Published : January 25 2012 at 18:37 ET

AAPL had a buyable gap up (BGU) in today's trade on a strong earnings report. In prior instances of gapping up on strong volume, AAPL failed to hold the low of the gap up day, even when giving a 2% undercut of the gap up day's low.

Here is its recent history of gap ups on big volume:

Its high volume gap up on 7/20/11 on strong earnings failed to hold due to a market than came apart in August 2011.

Its gap up on 4/21/10 failed to hold due to the flash crash of May 2010.

Its gap up on 10/20/09 failed to hold due to a weak market.
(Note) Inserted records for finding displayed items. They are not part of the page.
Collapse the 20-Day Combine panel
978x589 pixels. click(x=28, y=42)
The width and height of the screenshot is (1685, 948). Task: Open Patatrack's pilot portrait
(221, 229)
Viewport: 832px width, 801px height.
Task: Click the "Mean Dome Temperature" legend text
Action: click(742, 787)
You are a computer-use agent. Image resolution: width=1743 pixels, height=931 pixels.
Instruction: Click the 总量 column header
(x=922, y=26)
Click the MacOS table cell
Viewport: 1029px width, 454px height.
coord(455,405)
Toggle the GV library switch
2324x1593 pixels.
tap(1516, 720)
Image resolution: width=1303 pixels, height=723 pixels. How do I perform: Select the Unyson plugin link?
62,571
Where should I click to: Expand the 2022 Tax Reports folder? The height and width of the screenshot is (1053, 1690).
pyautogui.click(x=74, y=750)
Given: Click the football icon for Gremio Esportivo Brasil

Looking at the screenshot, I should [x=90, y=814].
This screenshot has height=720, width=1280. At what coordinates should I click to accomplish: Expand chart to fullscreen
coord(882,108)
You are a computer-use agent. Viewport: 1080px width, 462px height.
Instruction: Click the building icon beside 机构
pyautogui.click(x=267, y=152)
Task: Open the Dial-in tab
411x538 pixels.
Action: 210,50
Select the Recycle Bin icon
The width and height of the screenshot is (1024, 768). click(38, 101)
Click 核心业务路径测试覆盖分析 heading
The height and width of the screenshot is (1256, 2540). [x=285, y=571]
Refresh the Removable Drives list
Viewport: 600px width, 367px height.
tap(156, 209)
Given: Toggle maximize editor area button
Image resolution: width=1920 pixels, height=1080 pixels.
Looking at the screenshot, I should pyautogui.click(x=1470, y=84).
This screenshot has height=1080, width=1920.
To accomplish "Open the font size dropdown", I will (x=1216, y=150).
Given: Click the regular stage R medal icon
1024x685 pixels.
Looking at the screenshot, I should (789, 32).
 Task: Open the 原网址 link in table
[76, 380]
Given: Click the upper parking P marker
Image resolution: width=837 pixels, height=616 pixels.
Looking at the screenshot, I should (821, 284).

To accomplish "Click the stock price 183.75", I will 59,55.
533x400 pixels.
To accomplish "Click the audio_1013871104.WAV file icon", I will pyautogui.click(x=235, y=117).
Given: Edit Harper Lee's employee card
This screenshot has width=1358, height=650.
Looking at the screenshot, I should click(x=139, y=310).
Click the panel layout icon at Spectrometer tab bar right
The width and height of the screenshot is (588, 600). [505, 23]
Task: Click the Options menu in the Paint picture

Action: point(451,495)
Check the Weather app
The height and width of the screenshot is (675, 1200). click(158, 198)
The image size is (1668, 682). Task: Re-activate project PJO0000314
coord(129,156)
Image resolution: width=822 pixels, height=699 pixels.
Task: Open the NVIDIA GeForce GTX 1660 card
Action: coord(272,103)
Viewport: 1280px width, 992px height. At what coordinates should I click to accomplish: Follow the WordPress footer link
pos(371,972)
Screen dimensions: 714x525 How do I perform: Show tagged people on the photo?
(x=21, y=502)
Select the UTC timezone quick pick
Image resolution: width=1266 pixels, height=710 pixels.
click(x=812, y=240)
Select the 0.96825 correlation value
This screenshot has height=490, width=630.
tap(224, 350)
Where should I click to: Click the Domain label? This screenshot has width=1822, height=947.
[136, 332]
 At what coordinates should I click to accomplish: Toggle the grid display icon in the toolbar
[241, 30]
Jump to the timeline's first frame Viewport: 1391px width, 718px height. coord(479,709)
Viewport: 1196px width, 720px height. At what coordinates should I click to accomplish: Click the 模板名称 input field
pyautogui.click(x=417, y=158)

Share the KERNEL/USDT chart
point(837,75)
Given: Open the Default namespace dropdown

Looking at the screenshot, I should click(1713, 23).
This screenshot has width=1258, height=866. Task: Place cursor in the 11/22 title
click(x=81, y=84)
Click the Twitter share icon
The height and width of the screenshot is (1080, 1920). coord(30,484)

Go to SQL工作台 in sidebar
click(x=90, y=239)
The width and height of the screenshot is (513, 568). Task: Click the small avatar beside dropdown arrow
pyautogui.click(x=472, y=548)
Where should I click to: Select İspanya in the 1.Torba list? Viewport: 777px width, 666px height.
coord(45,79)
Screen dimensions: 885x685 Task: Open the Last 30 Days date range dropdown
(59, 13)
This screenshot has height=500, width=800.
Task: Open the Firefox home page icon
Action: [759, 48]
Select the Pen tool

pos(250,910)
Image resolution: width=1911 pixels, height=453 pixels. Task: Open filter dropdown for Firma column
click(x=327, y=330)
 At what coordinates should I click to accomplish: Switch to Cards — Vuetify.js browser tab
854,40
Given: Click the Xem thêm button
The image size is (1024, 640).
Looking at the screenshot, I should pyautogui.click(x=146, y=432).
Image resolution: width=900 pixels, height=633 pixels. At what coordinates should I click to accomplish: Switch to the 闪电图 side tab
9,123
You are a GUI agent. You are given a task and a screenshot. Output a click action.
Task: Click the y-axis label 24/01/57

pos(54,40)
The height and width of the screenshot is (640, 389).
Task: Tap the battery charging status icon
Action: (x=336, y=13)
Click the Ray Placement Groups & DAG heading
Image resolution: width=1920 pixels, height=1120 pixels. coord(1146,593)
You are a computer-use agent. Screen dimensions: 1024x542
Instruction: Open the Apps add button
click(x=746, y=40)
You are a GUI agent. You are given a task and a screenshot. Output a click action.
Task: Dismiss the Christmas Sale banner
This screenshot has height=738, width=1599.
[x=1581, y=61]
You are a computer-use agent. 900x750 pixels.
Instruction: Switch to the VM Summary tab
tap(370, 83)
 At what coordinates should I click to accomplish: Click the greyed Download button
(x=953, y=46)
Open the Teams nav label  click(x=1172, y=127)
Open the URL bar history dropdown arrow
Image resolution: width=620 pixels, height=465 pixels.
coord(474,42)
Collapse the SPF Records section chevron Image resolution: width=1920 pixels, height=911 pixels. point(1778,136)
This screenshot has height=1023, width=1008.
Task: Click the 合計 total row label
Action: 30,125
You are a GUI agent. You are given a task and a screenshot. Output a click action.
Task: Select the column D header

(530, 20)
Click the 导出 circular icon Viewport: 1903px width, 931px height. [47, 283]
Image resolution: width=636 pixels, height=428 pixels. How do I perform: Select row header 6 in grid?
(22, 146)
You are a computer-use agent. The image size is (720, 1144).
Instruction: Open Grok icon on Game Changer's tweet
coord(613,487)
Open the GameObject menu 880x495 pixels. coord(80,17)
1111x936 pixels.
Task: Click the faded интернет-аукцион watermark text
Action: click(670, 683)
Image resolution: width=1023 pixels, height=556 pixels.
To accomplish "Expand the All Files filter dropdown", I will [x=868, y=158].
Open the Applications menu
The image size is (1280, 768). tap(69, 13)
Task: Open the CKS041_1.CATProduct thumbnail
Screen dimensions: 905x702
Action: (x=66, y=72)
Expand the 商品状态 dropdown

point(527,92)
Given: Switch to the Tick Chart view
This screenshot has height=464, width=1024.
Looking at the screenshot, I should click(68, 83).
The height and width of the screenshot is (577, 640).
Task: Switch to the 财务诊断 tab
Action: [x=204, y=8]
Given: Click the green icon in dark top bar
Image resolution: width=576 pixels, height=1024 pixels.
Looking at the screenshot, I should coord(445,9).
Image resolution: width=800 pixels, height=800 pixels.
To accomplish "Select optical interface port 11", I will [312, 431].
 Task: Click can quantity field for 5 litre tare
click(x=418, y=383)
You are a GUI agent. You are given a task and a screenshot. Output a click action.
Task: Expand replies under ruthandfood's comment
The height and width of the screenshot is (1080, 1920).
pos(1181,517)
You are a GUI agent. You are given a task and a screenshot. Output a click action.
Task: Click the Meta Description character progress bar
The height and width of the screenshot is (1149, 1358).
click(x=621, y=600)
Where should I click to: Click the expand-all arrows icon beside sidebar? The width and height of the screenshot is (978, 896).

The market then went higher but AAPL based for months.

Today's gap up is buyable because the market is in an uptrend that was confirmed today by strong action in leading stocks, strong price/volume action on the part of stock and commodity indices including precious metals at the Fed's announcement that rates would stay low through at least late 2014, extending its previous pledge by more than a year.

With tailwinds at its back, AAPL is a proven leader and should continue to lead.

Some members may wish to use a 2% undercut of today's low at 434.8 as their stop.


SAVE had a pocket pivot (PP) in today's trade. SAVE provides deep discount airfare. Industry group rank is 34th out of 202 groups. Earnings and sales have strongly accelerated over the last few quarters. Institutional sponsorship has climbed steeply over the last 2 quarters. Overall rating is 95.